Can you quote, word for word, the stretch of entries below from the line containing "Click the word" through the line containing "click(142, 22)", with both of those lines included?

- **DATA FOR THIS EXERCISE**
>>>
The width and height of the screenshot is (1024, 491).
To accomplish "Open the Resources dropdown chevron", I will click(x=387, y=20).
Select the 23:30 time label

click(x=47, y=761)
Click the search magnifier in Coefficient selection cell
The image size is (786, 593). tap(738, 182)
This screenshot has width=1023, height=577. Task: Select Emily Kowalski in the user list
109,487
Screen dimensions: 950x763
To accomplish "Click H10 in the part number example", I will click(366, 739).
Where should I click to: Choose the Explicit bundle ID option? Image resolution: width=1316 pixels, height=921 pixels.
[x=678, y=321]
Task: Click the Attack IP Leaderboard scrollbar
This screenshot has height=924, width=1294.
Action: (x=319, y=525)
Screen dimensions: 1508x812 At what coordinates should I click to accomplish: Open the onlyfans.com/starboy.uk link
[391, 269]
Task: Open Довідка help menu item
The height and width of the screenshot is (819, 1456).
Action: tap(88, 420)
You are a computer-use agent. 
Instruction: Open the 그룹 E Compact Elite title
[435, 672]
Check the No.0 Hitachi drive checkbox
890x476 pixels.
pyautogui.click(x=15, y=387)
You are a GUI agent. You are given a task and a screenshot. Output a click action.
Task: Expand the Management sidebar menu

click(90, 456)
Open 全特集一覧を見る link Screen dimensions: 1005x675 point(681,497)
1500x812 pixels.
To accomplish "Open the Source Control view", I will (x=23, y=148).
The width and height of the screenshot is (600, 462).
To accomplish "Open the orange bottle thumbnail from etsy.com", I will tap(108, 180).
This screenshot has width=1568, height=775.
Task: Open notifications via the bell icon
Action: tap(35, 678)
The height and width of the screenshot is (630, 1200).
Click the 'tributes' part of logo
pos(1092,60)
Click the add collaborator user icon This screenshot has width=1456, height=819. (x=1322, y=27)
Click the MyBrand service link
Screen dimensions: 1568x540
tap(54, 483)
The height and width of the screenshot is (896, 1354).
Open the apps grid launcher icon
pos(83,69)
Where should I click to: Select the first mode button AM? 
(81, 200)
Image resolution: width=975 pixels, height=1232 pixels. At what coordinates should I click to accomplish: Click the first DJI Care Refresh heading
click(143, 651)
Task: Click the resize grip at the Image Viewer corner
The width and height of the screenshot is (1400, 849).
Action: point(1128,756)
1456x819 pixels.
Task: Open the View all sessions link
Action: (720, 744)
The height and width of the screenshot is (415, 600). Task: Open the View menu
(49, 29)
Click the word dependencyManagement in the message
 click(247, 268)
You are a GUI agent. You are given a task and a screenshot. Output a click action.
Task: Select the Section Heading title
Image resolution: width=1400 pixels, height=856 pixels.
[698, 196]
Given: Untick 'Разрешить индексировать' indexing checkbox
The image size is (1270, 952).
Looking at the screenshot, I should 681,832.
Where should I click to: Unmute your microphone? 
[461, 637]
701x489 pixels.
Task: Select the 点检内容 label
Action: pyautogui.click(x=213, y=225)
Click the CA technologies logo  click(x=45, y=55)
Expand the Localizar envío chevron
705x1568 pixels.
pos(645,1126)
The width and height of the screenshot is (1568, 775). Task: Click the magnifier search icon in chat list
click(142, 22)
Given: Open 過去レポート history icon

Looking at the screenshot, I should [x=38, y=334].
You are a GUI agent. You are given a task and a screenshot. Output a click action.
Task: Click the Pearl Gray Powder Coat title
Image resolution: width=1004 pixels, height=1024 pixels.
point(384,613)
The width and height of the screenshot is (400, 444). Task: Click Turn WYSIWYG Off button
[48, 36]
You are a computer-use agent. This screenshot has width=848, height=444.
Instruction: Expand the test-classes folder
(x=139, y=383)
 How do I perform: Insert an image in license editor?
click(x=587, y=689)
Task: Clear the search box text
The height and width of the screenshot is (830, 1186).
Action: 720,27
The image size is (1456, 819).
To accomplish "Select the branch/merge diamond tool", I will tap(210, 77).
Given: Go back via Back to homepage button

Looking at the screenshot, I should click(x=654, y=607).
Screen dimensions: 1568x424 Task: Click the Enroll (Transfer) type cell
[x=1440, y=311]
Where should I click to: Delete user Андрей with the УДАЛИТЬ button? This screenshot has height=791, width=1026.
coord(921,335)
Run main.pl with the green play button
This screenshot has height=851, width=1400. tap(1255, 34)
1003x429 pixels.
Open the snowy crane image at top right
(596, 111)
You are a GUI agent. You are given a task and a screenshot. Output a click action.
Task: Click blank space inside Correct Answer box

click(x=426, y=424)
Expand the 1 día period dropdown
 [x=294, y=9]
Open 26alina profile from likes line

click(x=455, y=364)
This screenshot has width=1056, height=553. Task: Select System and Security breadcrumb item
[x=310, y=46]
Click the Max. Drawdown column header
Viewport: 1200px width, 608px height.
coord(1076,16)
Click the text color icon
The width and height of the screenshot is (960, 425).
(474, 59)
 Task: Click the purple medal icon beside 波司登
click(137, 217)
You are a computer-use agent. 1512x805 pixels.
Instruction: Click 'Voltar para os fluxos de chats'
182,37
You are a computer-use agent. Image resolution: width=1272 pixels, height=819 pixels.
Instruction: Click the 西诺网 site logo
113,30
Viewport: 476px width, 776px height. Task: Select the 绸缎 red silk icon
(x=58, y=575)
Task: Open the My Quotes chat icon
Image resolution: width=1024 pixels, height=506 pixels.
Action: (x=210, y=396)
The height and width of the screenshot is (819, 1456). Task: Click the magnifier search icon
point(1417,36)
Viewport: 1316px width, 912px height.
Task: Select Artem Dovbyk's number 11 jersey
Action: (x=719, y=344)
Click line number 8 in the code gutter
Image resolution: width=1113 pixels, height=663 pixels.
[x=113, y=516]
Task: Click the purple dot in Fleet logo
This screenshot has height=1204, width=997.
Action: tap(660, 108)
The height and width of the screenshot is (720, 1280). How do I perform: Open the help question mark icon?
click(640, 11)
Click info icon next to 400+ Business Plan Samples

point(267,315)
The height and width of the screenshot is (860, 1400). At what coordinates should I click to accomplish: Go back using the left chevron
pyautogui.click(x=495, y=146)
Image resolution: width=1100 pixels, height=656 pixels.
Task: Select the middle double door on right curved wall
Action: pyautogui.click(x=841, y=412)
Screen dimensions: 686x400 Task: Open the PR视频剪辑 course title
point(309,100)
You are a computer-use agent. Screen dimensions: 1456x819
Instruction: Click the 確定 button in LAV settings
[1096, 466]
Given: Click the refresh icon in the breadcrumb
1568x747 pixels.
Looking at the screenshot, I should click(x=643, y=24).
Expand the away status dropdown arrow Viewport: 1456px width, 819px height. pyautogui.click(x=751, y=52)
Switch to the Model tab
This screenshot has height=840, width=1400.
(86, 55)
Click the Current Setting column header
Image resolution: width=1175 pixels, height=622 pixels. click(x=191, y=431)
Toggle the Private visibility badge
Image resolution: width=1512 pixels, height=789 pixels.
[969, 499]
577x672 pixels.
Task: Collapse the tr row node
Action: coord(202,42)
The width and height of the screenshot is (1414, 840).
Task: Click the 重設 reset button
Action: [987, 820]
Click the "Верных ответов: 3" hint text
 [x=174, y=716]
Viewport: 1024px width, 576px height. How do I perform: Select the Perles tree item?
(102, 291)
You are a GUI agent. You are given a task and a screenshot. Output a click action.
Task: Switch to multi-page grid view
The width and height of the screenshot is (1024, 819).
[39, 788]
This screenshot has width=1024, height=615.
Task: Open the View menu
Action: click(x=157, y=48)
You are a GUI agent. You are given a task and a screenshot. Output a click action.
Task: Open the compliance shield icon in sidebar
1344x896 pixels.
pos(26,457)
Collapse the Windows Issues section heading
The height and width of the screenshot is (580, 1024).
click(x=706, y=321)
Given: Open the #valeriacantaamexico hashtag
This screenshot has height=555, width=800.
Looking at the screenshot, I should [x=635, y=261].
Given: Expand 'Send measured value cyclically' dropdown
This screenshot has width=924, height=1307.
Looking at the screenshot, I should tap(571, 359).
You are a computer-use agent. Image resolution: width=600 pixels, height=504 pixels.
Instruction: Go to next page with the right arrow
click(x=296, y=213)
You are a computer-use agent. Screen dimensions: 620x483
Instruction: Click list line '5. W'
<<<
- **TASK SOLUTION**
Click the word dependencyManagement in the message
 click(247, 268)
You are a GUI agent. You are given a task and a screenshot. Output a click action.
Task: Select the Section Heading title
Image resolution: width=1400 pixels, height=856 pixels.
[698, 196]
Given: Untick 'Разрешить индексировать' indexing checkbox
The image size is (1270, 952).
Looking at the screenshot, I should 681,832.
Where should I click to: Unmute your microphone? 
[461, 637]
701x489 pixels.
Task: Select the 点检内容 label
Action: pyautogui.click(x=213, y=225)
Click the CA technologies logo  click(x=45, y=55)
Expand the Localizar envío chevron
705x1568 pixels.
pos(645,1126)
The width and height of the screenshot is (1568, 775). Task: Click the magnifier search icon in chat list
click(142, 22)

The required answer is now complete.